TASK STATEMENT = Copy the items word for word, starting at the line that contains "What do you see at coordinates (604, 19)" and ending after the line that contains "at that location.". Leave the pictures out.

PROVIDED DATA =
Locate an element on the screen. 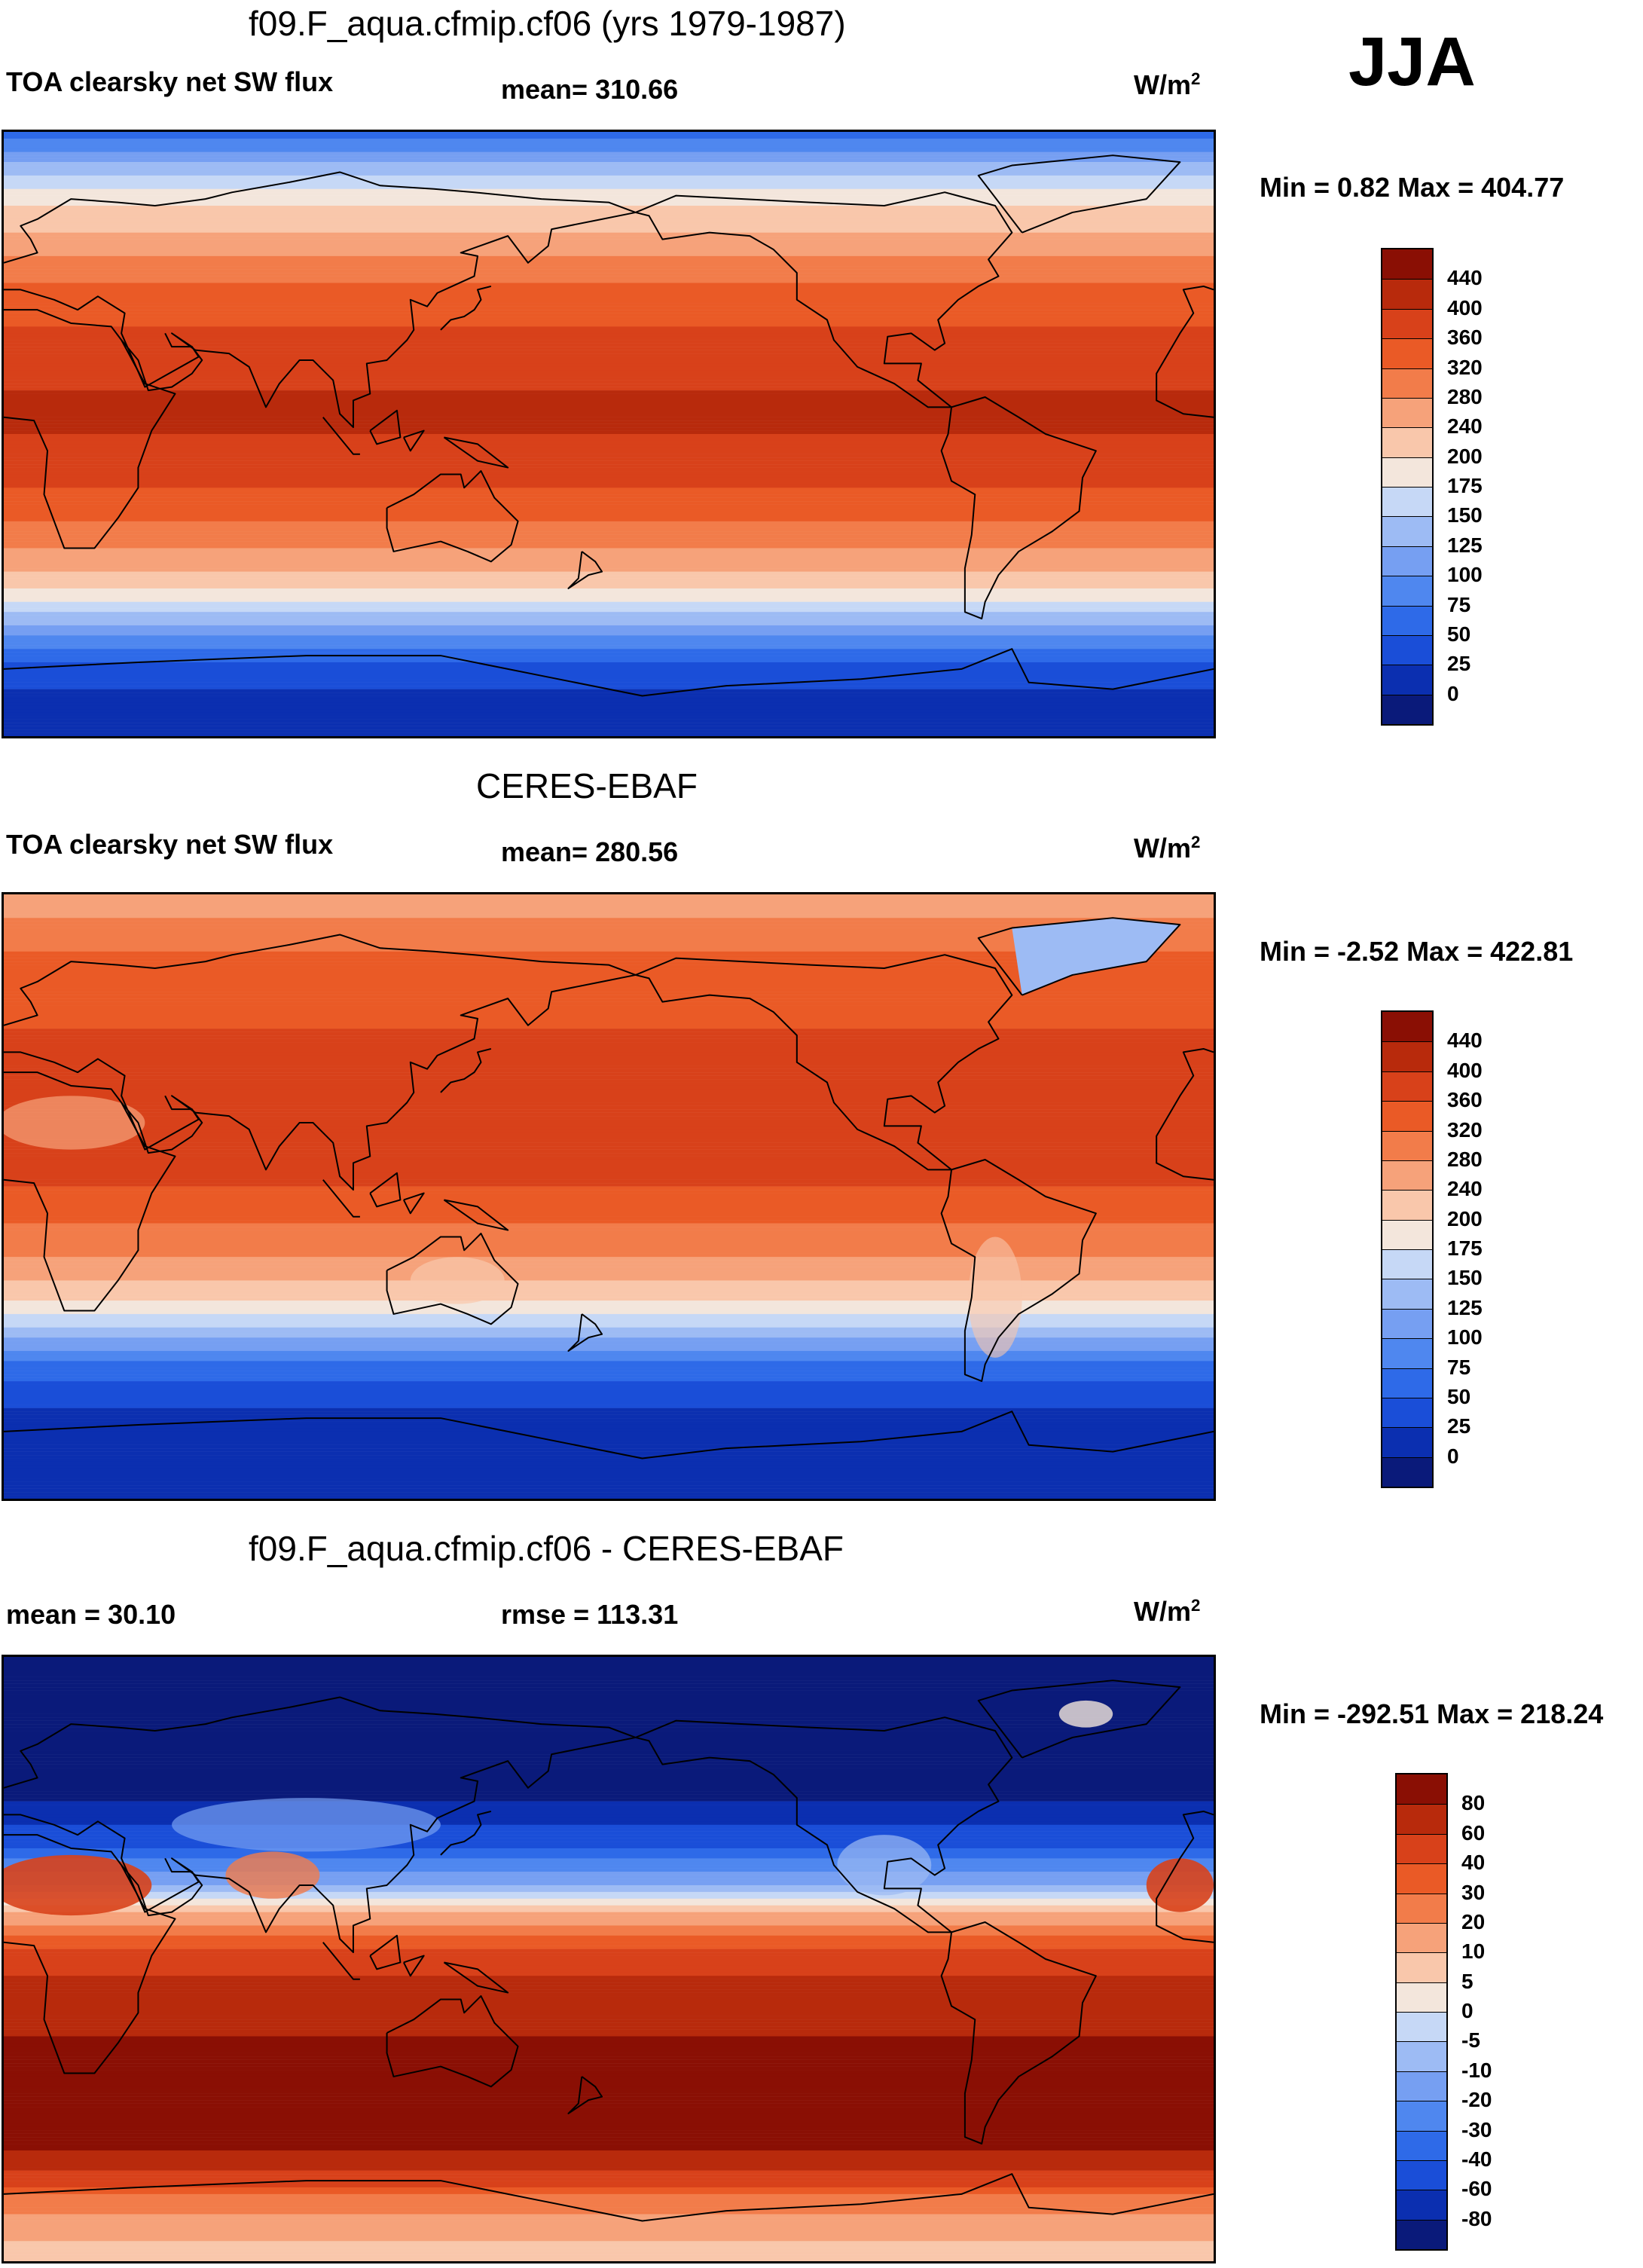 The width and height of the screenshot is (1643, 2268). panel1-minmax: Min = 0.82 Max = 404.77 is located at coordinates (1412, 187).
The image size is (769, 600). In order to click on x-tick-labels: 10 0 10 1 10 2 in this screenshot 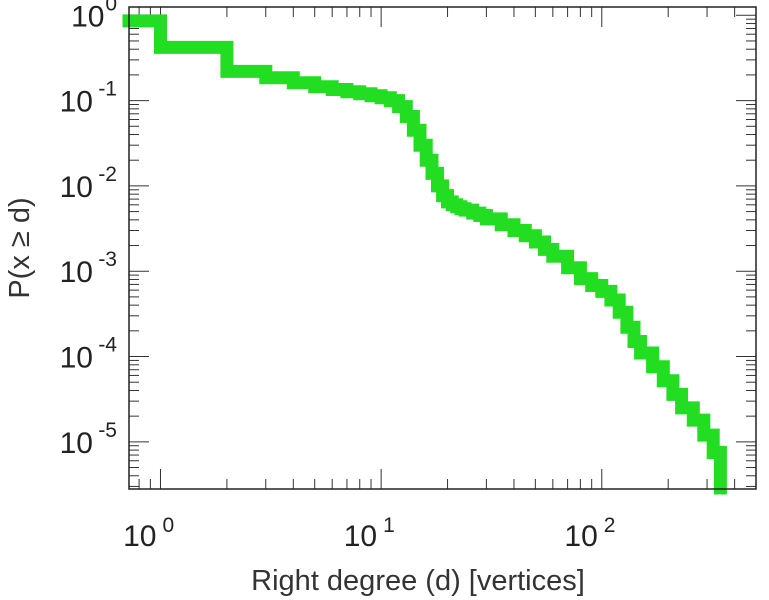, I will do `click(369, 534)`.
...
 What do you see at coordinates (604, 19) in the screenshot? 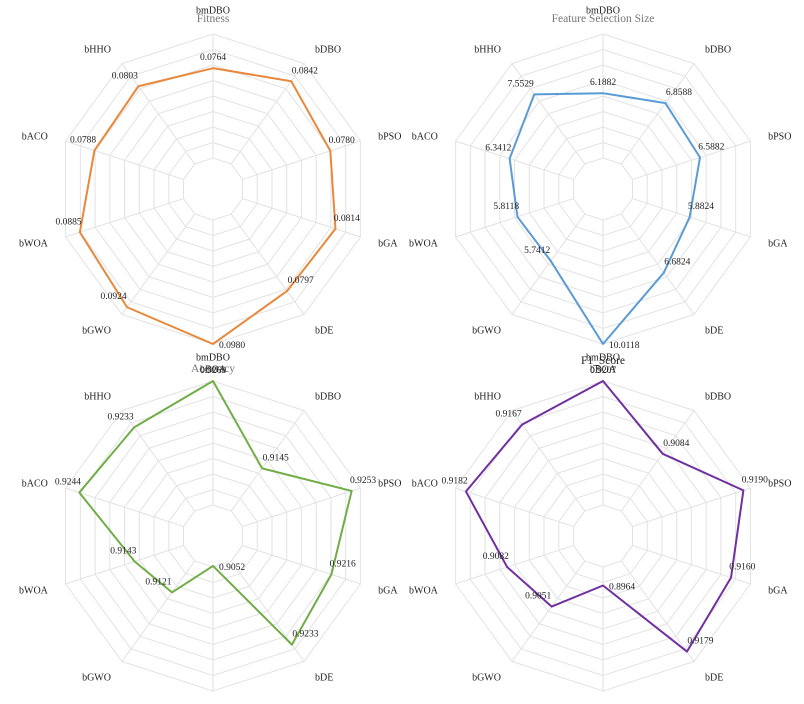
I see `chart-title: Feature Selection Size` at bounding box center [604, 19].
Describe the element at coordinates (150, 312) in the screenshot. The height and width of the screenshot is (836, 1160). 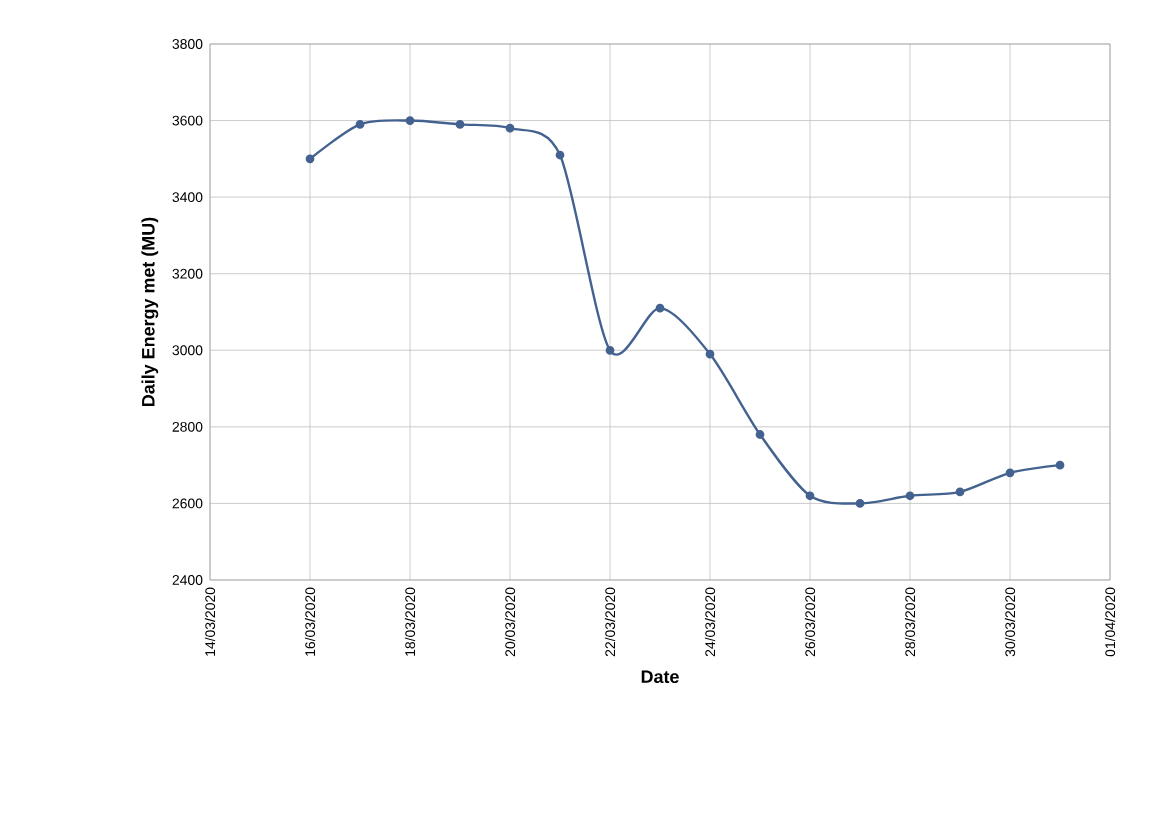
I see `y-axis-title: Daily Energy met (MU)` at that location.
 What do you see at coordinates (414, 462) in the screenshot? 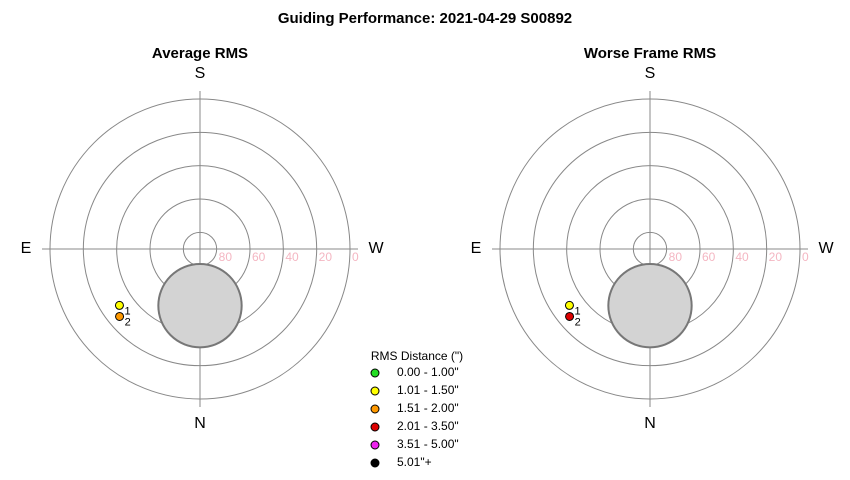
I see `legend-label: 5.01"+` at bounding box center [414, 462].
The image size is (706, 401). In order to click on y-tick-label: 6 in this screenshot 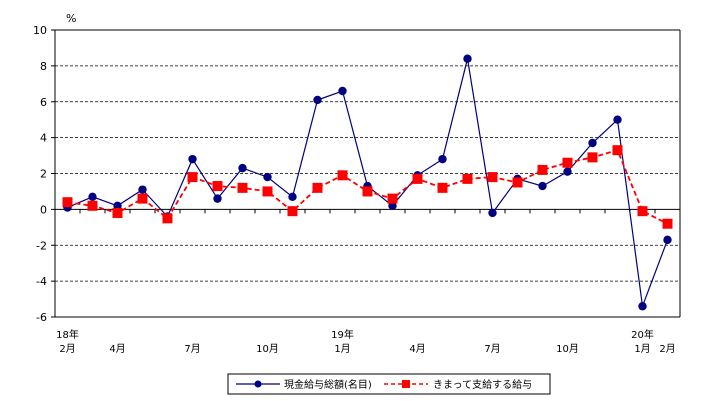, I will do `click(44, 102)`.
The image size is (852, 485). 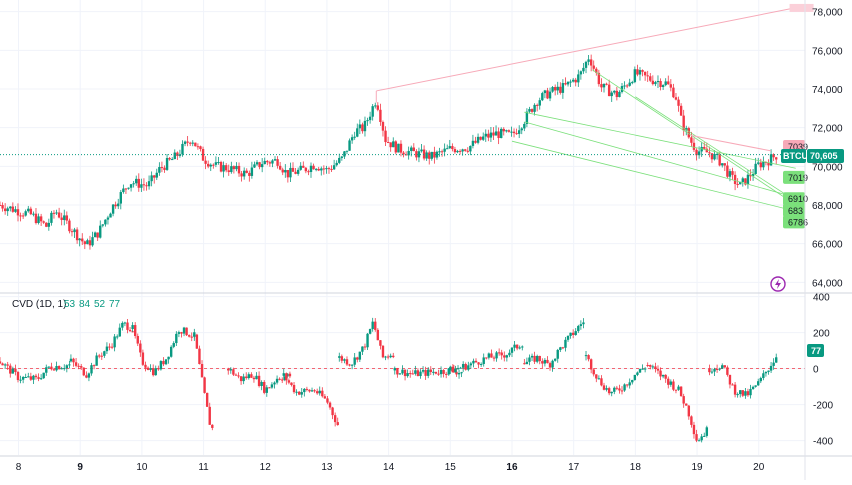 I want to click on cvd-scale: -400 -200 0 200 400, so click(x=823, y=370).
...
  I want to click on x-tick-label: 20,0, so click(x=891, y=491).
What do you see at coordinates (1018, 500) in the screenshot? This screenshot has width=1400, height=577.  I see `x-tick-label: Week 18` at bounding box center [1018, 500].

RESULT OF THE TASK =
 What do you see at coordinates (604, 19) in the screenshot? 
I see `chart-title: Feature Selection Size` at bounding box center [604, 19].
Describe the element at coordinates (150, 312) in the screenshot. The height and width of the screenshot is (836, 1160). 
I see `y-axis-title: Daily Energy met (MU)` at that location.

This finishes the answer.